> _Travail demandé_
Prolongez le texte sur l'offre économiquement la plus avantageuse en reprenant juste après sa dernière phrase.

Qu’est-ce que l’offre économiquement la plus avantageuse ?
Issu de la journée d’information par l’association des Maires du département du Maine-et-Loire avec différents partenaires de la maîtrise d’œuvre, Lucile CAILLAUD, juriste de l’Ordre des Architectes et Guénaël VERGER, Juriste AMF 4, ont tenté de synthétiser les réflexions sur l’offre économiquement la plus avantageuse. ''Choisir Sa Maîtrise D’œuvre :''
LA FORME :
Bien que la notion d' « offre économiquement la plus avantageuse » ait été élaborée dès 1971 (première Directive sur les marchés publics de travaux) et introduite dans le Code des marchés publics en 2001, force est de constater qu’elle est difficilement mise en pratique faute, notamment, de sécurité juridique.
Néanmoins, la jurisprudence de la Cour de Justice des Communautés Européennes, ainsi que l’entrée en vigueur des directives Marchés publics de 2004 et du Code des Marchés publics de 2006, permettent une relative mise en œuvre de l’offre économiquement la plus avantageuse dans le respect des principes de liberté d’accès et d’égalité de traitement des soumissionnaires et de transparence des procédures.
La terminologie générique et européenne d’«économiquement la plus avantageuse» est réductrice quand il s’agit de concevoir le meilleur service public. La dimension économique n’est qu’une des composantes d’un équipement qui doit répondre à des enjeux multiples, fonctionnels, sociologiques, environnementaux, etc.
1/ L’ANALYSE ECONOMIQUE DE L’OFFRE
a) Le principe : la pondération des critères
Le Code des Marchés Publics attire l’attention de l’acheteur public sur l’obligation et l’intérêt de la pondération des critères. Contrairement à la hiérarchisation où les différents critères sont analysés indépendamment les uns des autres, dans le cadre de la pondération, chacun des critères est affecté d’un coefficient de pondération.
Cette pondération des critères, si elle s’avère être un outil indispensable à la passation des marchés de fournitures et à la politique d’achat du maître d’ouvrage, est mal adaptée aux prestations intellectuelles et donc à la passation des marchés de maîtrise d’œuvre.

> _Extrait de données_
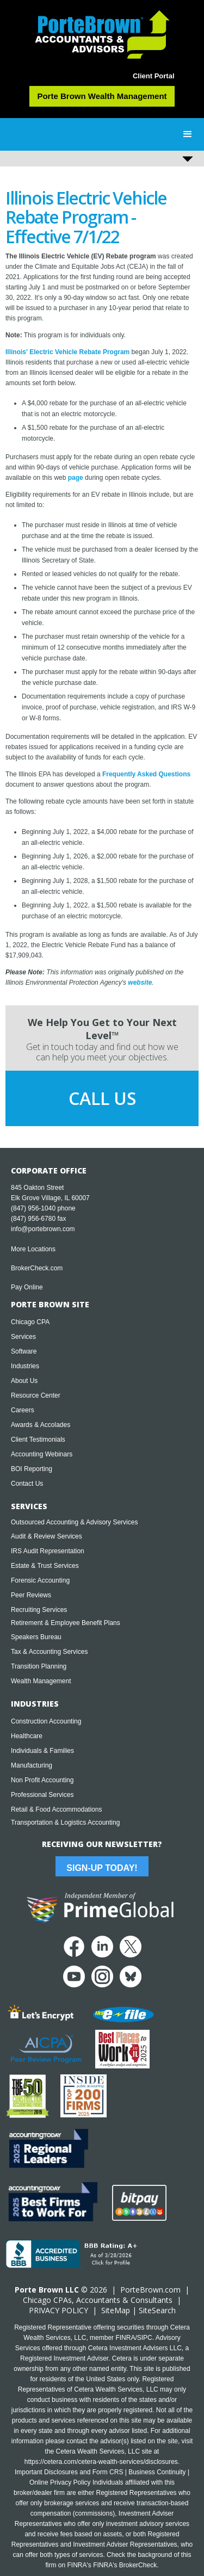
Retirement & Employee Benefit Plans (65, 1623)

> _Réponse proposée_
Pour une bonne information des opérateurs économiques éventuellement intéressés, la liste des critères choisis (avec l'indication de leur poids ou, à défaut, de leur classement par ordre d'importance) doit figurer dans l'avis d'appel public à la concurrence plutôt que dans le règlement de la consultation. Concernant les marchés de maîtrise d’œuvre, l’article 53-II du Code des Marchés Publics dispose que « pour les marchés passés selon une procédure formalisée autre que le concours et lorsque plusieurs critères sont prévus, le pouvoir adjudicateur précise leur pondération. (...) Le pouvoir adjudicateur qui estime pouvoir démontrer que la pondération n’est pas possible du fait de la complexité du marché, indique les critères par ordre décroissant d’importance ».
Si la pondération participe généralement à une meilleure définition des offres, les candidats ayant ainsi une vision plus précise des attentes et des priorités du maître d’ouvrage, il s’agit d’un principe difficilement adaptable aux marchés de maîtrise d’œuvre. Comment en effet mettre en pourcentage la qualité architecturale qui recouvre de multiples composantes esthétiques, techniques, fonctionnelles, patrimoniales, sociologiques...qui sont pour une bonne part, subjectives ?
L’article 53 du Code des Marchés Publics a été modifié en 2008 pour exclure expressément le concours de la pondération. Il n’est donc pas nécessaire de pondérer les critères de jugement des projets car une simple hiérarchisation suffit. La pondération n’est pas appropriée dans cette procédure, caractérisée par l’intervention du jury dont le travail d’analyse des projets consiste à débattre sur chacun d’eux afin de dégager un consensus sur le meilleur à partir de critères d’évaluation retenus qui reflètent les objectifs du maître d’ouvrage.
La pondération des critères d’évaluation des projets, qui conduirait à une approche mathématique, est antinomique avec le travail d’analyse et de débat du jury, qui se finalise par un vote de l’ensemble de ses membres pour faire émerger le meilleur projet.
En procédure négociée spécifique, il faudra pondérer la cohérence des rapports prix/délais/prestations, les moyens et la méthode de travail, la compréhension des attentes du maître d’ouvrage que les contacts directs qu’autorise la négociation vont permettre d’évaluer. En procédure d’appel d’offres, les critères objectifs pondérés, prix, délais, moyens mis en œuvre sont applicables. En ce qui concerne les marchés de maîtrise d’œuvre, la pondération des critères est donc très relative :
- La pondération ne s’applique pas en phase de sélection des candidatures
- La pondération ne s’applique pas à la procédure de concours : c’est une procédure de sélection des projets, l’attribution du marché intervenant après la phase de négociation
avec le lauréat ;
- La pondération est obligatoire pour les marchés passés selon une procédure
formalisée et lorsque plusieurs critères sont prévus ;
- La pondération n’est pas obligatoire pour les marchés passés en procédure adaptée.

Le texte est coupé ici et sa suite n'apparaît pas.